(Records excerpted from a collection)

— Begin —

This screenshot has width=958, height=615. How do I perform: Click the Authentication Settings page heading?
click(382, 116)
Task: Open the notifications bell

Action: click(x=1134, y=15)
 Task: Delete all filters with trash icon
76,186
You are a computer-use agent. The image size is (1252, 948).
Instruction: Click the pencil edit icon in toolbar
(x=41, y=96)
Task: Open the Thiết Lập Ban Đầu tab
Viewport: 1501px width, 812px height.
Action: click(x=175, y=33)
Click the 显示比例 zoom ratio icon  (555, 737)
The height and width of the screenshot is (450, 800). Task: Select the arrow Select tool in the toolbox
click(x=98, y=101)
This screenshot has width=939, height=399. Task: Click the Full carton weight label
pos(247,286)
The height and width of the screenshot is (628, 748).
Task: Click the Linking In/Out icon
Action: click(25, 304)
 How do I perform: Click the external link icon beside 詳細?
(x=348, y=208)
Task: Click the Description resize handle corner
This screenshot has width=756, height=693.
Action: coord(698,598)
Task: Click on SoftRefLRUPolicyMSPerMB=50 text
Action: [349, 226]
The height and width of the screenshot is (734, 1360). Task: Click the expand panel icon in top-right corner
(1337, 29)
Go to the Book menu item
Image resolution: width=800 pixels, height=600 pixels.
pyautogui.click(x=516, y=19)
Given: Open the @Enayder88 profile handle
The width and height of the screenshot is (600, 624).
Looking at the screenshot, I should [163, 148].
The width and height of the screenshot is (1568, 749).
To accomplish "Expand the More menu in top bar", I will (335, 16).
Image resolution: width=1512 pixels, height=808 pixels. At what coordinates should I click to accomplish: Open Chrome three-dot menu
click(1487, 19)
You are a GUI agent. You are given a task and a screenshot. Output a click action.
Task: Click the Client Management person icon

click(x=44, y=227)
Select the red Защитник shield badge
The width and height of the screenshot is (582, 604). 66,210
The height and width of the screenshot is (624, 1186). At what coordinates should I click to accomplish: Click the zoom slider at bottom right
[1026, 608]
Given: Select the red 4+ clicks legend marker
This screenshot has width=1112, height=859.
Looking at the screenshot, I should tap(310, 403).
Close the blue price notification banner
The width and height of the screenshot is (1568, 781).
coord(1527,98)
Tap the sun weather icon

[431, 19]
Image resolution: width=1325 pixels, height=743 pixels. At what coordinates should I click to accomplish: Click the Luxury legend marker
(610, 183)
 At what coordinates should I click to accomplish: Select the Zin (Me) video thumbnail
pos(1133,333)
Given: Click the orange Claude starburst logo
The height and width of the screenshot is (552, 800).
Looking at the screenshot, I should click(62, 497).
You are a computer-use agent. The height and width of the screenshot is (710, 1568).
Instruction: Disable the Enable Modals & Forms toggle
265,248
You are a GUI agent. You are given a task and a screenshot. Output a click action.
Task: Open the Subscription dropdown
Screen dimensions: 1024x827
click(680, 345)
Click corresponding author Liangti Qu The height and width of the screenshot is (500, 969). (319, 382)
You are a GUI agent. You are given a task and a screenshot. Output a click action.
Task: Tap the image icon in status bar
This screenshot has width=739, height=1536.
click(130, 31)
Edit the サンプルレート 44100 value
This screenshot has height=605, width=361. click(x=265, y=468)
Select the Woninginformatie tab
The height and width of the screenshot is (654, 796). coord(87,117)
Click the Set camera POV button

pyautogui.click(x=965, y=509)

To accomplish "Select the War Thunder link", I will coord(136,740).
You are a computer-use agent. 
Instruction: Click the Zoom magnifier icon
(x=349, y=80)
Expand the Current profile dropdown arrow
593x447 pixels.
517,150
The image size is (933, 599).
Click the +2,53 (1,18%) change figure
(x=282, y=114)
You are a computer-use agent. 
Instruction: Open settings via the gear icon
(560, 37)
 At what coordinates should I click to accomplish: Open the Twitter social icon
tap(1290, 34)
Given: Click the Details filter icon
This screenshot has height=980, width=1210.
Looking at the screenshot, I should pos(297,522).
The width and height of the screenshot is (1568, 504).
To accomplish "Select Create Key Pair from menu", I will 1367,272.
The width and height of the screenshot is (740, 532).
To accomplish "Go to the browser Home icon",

— End —

Directions for this task =
Report each line of the listing above that contains the word "perform".

Result =
This screenshot has width=958, height=615. How do I perform: Click the Authentication Settings page heading?
 How do I perform: Click the external link icon beside 詳細?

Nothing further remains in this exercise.